### Work task
In your answer, give each entry again exactly as it appears.

Material shown Start Marker

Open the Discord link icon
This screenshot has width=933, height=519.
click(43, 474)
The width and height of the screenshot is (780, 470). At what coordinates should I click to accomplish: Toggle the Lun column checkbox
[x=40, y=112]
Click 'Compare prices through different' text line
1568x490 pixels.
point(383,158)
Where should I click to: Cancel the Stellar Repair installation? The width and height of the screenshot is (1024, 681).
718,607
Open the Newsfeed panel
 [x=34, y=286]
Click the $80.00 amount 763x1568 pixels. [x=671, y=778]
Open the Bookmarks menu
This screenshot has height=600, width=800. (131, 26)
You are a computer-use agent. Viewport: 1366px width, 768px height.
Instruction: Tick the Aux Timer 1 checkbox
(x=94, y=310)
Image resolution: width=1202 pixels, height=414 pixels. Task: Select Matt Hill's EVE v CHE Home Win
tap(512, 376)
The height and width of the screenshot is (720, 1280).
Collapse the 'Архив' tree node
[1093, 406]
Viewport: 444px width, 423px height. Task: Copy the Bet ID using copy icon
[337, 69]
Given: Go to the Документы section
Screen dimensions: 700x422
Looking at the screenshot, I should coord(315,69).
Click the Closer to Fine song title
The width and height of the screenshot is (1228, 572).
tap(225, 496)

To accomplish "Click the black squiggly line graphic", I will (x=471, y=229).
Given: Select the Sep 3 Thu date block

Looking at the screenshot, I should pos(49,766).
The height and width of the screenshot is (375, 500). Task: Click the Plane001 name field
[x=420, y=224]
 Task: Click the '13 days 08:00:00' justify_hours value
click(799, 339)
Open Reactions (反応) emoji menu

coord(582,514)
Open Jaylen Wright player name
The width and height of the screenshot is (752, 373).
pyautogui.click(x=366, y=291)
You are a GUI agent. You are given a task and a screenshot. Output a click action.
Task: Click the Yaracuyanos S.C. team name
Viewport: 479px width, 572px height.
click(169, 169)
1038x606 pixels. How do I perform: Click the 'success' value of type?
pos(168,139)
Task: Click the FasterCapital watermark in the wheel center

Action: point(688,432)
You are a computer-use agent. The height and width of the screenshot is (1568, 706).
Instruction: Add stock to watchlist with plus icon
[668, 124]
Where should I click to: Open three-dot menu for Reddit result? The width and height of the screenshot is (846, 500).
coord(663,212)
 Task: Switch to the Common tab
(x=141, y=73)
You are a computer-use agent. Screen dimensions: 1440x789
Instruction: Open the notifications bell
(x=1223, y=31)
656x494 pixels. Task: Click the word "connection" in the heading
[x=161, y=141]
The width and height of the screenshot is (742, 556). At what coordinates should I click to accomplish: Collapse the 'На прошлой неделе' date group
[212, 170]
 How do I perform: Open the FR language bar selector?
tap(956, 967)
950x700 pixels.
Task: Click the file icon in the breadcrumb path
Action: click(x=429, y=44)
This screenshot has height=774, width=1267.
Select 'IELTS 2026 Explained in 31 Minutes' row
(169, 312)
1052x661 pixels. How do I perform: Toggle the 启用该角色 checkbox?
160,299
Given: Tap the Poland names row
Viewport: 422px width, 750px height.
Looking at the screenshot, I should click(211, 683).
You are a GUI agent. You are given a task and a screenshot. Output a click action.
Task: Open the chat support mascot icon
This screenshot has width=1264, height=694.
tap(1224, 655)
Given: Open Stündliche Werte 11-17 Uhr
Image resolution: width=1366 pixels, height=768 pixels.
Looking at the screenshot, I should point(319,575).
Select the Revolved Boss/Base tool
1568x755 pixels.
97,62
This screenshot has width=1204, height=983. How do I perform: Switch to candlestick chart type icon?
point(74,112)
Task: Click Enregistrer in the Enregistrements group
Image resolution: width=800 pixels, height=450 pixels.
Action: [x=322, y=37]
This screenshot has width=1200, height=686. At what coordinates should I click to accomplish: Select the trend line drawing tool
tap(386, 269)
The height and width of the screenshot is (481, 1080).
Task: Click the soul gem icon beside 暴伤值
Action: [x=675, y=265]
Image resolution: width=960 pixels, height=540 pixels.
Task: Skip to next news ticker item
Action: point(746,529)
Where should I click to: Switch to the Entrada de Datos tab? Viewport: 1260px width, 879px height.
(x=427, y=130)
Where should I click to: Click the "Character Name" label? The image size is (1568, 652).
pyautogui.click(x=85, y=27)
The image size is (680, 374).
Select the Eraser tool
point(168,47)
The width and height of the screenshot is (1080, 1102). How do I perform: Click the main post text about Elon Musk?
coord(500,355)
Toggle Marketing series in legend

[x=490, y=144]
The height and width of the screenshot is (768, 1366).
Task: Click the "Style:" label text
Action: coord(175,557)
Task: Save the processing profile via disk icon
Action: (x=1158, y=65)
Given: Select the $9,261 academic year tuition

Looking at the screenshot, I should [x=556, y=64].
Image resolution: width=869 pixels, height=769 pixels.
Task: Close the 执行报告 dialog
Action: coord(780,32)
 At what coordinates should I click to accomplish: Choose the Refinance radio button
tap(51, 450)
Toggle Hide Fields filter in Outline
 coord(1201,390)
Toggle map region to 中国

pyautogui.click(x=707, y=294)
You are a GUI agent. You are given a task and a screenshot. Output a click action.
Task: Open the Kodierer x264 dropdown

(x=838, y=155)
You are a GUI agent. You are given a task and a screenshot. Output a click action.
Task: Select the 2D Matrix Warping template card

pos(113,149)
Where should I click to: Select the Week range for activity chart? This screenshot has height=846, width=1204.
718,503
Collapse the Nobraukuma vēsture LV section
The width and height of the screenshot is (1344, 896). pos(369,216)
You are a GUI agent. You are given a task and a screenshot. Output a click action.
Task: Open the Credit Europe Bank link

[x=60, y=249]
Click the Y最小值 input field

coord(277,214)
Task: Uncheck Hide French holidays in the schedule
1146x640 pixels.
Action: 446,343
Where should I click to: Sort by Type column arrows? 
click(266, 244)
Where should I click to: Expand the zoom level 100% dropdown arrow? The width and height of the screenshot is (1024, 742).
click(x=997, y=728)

Material shown End Marker

### Result of the exercise
Open the Discord link icon
This screenshot has width=933, height=519.
click(43, 474)
The width and height of the screenshot is (780, 470). At what coordinates should I click to accomplish: Toggle the Lun column checkbox
[x=40, y=112]
Click 'Compare prices through different' text line
1568x490 pixels.
point(383,158)
Where should I click to: Cancel the Stellar Repair installation? The width and height of the screenshot is (1024, 681).
718,607
Open the Newsfeed panel
 [x=34, y=286]
Click the $80.00 amount 763x1568 pixels. [x=671, y=778]
Open the Bookmarks menu
This screenshot has height=600, width=800. (131, 26)
You are a computer-use agent. Viewport: 1366px width, 768px height.
Instruction: Tick the Aux Timer 1 checkbox
(x=94, y=310)
Image resolution: width=1202 pixels, height=414 pixels. Task: Select Matt Hill's EVE v CHE Home Win
tap(512, 376)
The height and width of the screenshot is (720, 1280).
Collapse the 'Архив' tree node
[1093, 406]
Viewport: 444px width, 423px height. Task: Copy the Bet ID using copy icon
[337, 69]
Given: Go to the Документы section
Screen dimensions: 700x422
Looking at the screenshot, I should coord(315,69).
Click the Closer to Fine song title
The width and height of the screenshot is (1228, 572).
tap(225, 496)

To accomplish "Click the black squiggly line graphic", I will (x=471, y=229).
Given: Select the Sep 3 Thu date block

Looking at the screenshot, I should pos(49,766).
The height and width of the screenshot is (375, 500). Task: Click the Plane001 name field
[x=420, y=224]
 Task: Click the '13 days 08:00:00' justify_hours value
click(799, 339)
Open Reactions (反応) emoji menu

coord(582,514)
Open Jaylen Wright player name
The width and height of the screenshot is (752, 373).
pyautogui.click(x=366, y=291)
You are a GUI agent. You are given a task and a screenshot. Output a click action.
Task: Click the Yaracuyanos S.C. team name
Viewport: 479px width, 572px height.
click(169, 169)
1038x606 pixels. How do I perform: Click the 'success' value of type?
pos(168,139)
Task: Click the FasterCapital watermark in the wheel center

Action: point(688,432)
You are a computer-use agent. The height and width of the screenshot is (1568, 706).
Instruction: Add stock to watchlist with plus icon
[668, 124]
Where should I click to: Open three-dot menu for Reddit result? The width and height of the screenshot is (846, 500).
coord(663,212)
 Task: Switch to the Common tab
(x=141, y=73)
You are a computer-use agent. Screen dimensions: 1440x789
Instruction: Open the notifications bell
(x=1223, y=31)
656x494 pixels. Task: Click the word "connection" in the heading
[x=161, y=141]
The width and height of the screenshot is (742, 556). At what coordinates should I click to accomplish: Collapse the 'На прошлой неделе' date group
[212, 170]
 How do I perform: Open the FR language bar selector?
tap(956, 967)
950x700 pixels.
Task: Click the file icon in the breadcrumb path
Action: click(x=429, y=44)
This screenshot has height=774, width=1267.
Select 'IELTS 2026 Explained in 31 Minutes' row
(169, 312)
1052x661 pixels. How do I perform: Toggle the 启用该角色 checkbox?
160,299
Given: Tap the Poland names row
Viewport: 422px width, 750px height.
Looking at the screenshot, I should click(211, 683).
You are a GUI agent. You are given a task and a screenshot. Output a click action.
Task: Open the chat support mascot icon
This screenshot has width=1264, height=694.
tap(1224, 655)
Given: Open Stündliche Werte 11-17 Uhr
Image resolution: width=1366 pixels, height=768 pixels.
Looking at the screenshot, I should point(319,575).
Select the Revolved Boss/Base tool
1568x755 pixels.
97,62
This screenshot has width=1204, height=983. How do I perform: Switch to candlestick chart type icon?
point(74,112)
Task: Click Enregistrer in the Enregistrements group
Image resolution: width=800 pixels, height=450 pixels.
Action: [x=322, y=37]
This screenshot has width=1200, height=686. At what coordinates should I click to accomplish: Select the trend line drawing tool
tap(386, 269)
The height and width of the screenshot is (481, 1080).
Task: Click the soul gem icon beside 暴伤值
Action: [x=675, y=265]
Image resolution: width=960 pixels, height=540 pixels.
Task: Skip to next news ticker item
Action: point(746,529)
Where should I click to: Switch to the Entrada de Datos tab? Viewport: 1260px width, 879px height.
(x=427, y=130)
Where should I click to: Click the "Character Name" label? The image size is (1568, 652).
pyautogui.click(x=85, y=27)
The image size is (680, 374).
Select the Eraser tool
point(168,47)
The width and height of the screenshot is (1080, 1102). How do I perform: Click the main post text about Elon Musk?
coord(500,355)
Toggle Marketing series in legend

[x=490, y=144]
The height and width of the screenshot is (768, 1366).
Task: Click the "Style:" label text
Action: coord(175,557)
Task: Save the processing profile via disk icon
Action: (x=1158, y=65)
Given: Select the $9,261 academic year tuition

Looking at the screenshot, I should [x=556, y=64].
Image resolution: width=869 pixels, height=769 pixels.
Task: Close the 执行报告 dialog
Action: coord(780,32)
 At what coordinates should I click to accomplish: Choose the Refinance radio button
tap(51, 450)
Toggle Hide Fields filter in Outline
 coord(1201,390)
Toggle map region to 中国

pyautogui.click(x=707, y=294)
You are a GUI agent. You are given a task and a screenshot. Output a click action.
Task: Open the Kodierer x264 dropdown

(x=838, y=155)
You are a GUI agent. You are given a task and a screenshot. Output a click action.
Task: Select the 2D Matrix Warping template card

pos(113,149)
Where should I click to: Select the Week range for activity chart? This screenshot has height=846, width=1204.
718,503
Collapse the Nobraukuma vēsture LV section
The width and height of the screenshot is (1344, 896). pos(369,216)
You are a GUI agent. You are given a task and a screenshot. Output a click action.
Task: Open the Credit Europe Bank link

[x=60, y=249]
Click the Y最小值 input field

coord(277,214)
Task: Uncheck Hide French holidays in the schedule
1146x640 pixels.
Action: 446,343
Where should I click to: Sort by Type column arrows? 
click(266, 244)
Where should I click to: Expand the zoom level 100% dropdown arrow? The width and height of the screenshot is (1024, 742).
click(x=997, y=728)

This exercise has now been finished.